What Are the Qualifications to Receive Your CNA License?
- The first step to becoming a CNA is to enroll in a certified nursing assistant program as an accredited school. This program can typically be completed in six months or less and includes a combination or classroom training and clinical practice. A minimum of a high school diploma or equivalent is required for admission. Generally, the training program must include a minimum of 120 hours of instruction of which at least 40 hours involve providing hands-on patient care.
- As part of the licensing application process, candidates must submit transcripts to confirm completion of the accredited training program and must also consent to a criminal background check. Criminal convictions are reviewed on a case-by-case basis to determine if they will disqualify a candidate from being eligible to continue with the licensing process.
- Other licensing eligibility requirements include being a minimum of 18 years old and proficiency in written and spoken English. In addition, any candidates who have been found guilty of abuse or neglect on the CNA registry will be ineligible for a license. The application must be completed in its entirety and the exam registration fee must be paid in full prior to sitting for the CNA licensing exam.

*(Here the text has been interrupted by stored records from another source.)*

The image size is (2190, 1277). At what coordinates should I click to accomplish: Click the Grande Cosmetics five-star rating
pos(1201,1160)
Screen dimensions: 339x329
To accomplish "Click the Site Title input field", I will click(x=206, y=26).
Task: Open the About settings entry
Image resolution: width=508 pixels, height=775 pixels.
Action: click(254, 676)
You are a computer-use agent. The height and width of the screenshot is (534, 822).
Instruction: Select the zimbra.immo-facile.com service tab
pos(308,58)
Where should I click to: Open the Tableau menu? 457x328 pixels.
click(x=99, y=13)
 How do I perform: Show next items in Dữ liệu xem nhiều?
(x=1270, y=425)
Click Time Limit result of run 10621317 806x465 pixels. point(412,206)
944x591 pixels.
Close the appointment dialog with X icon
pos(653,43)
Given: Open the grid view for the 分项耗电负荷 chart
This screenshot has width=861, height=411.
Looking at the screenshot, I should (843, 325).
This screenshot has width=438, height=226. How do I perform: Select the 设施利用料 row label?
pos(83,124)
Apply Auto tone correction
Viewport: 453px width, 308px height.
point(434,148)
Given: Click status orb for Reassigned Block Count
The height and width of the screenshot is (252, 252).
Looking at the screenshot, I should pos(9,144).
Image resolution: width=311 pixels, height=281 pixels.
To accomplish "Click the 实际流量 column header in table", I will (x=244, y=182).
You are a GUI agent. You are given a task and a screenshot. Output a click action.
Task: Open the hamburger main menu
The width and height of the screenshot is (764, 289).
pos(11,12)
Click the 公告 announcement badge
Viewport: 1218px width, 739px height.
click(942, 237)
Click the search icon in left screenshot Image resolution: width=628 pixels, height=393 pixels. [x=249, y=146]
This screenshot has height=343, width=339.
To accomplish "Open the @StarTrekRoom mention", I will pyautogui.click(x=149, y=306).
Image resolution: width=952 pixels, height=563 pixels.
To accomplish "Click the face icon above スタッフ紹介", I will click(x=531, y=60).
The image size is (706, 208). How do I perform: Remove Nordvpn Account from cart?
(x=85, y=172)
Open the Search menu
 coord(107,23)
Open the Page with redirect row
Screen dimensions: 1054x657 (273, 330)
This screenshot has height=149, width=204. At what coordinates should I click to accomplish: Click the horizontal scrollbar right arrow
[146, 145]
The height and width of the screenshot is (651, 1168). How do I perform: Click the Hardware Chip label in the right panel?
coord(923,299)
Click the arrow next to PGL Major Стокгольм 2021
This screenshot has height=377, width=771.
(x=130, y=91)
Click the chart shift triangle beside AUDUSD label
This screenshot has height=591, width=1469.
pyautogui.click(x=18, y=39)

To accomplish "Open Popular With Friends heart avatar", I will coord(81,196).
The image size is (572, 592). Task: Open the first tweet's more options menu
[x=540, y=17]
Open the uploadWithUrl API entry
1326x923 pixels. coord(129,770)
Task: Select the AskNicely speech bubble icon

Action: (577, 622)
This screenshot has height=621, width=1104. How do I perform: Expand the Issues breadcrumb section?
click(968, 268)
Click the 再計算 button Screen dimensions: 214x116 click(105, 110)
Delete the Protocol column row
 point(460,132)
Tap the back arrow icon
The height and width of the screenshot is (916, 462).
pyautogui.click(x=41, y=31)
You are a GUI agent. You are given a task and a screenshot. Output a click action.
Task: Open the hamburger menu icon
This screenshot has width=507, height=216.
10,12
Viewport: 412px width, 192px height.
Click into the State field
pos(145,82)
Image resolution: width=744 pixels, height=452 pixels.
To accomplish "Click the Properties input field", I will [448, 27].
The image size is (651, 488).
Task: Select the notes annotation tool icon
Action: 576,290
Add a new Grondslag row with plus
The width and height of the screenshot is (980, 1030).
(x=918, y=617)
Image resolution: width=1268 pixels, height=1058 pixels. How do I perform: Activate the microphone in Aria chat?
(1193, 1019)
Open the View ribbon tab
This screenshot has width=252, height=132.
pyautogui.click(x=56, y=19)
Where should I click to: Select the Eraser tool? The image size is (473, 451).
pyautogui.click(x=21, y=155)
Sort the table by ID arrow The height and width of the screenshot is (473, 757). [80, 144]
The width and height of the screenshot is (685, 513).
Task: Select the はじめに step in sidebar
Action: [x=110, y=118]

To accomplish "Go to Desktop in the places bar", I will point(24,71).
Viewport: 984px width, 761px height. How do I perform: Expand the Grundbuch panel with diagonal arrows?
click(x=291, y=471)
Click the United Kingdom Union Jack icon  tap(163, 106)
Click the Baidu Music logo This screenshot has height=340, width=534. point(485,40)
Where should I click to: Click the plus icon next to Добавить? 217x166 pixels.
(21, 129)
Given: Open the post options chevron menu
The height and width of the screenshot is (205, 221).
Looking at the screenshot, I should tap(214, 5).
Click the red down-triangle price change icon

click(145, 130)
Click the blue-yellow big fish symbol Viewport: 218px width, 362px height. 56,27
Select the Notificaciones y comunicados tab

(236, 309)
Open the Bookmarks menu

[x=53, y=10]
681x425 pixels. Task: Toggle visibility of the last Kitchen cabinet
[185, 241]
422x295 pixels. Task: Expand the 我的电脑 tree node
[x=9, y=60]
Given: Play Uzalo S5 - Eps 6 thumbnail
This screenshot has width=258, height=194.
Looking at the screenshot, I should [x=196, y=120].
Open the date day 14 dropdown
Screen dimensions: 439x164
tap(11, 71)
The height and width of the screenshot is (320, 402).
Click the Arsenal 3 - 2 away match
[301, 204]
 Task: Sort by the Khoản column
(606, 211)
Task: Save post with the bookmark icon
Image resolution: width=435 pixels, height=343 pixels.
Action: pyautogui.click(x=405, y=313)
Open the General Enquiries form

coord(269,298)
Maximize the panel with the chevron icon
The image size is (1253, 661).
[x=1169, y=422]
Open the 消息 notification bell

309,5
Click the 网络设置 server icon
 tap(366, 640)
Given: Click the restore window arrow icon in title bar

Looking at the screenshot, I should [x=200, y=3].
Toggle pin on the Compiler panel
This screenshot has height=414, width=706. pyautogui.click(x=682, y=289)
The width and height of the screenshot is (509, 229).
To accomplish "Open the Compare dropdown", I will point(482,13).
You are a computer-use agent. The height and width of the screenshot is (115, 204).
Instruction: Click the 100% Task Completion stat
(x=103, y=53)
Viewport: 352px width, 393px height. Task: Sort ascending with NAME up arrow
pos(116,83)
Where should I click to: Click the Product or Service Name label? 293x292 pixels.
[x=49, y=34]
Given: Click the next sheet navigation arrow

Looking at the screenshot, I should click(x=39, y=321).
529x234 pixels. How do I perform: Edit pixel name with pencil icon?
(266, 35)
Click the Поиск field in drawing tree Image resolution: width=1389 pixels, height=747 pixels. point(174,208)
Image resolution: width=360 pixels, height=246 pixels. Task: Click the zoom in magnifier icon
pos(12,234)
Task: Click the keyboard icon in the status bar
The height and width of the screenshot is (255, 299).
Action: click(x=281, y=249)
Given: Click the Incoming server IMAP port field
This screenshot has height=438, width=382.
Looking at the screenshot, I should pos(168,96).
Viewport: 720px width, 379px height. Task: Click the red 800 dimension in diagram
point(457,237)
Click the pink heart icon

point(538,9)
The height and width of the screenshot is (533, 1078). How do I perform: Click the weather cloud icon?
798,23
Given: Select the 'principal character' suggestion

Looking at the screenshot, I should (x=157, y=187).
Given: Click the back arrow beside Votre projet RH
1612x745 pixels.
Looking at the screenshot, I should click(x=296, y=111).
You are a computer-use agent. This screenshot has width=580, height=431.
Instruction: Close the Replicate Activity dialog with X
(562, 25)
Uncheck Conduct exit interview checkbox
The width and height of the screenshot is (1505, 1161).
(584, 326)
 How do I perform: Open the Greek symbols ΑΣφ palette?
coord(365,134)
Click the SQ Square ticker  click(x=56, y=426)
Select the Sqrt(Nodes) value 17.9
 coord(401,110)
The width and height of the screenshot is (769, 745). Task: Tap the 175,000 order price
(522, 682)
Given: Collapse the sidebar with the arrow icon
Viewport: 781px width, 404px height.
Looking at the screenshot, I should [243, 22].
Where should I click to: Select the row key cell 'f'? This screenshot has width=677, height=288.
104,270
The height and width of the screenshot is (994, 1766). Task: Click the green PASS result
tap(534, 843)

- Upon successful completion of an accredited CNA training program, students are eligible to take the CNA competency evaluation exam. Because eligibility requirements vary by state, students should contact their state's board of nursing registry to verify licensing requirements have been fulfilled. Exam content includes topics such as medical ethics, vital signs, hygiene, disease control and nutrition. Applicants with passing scores typically receive their license via mail within eight weeks, and the initial licensure period is two years.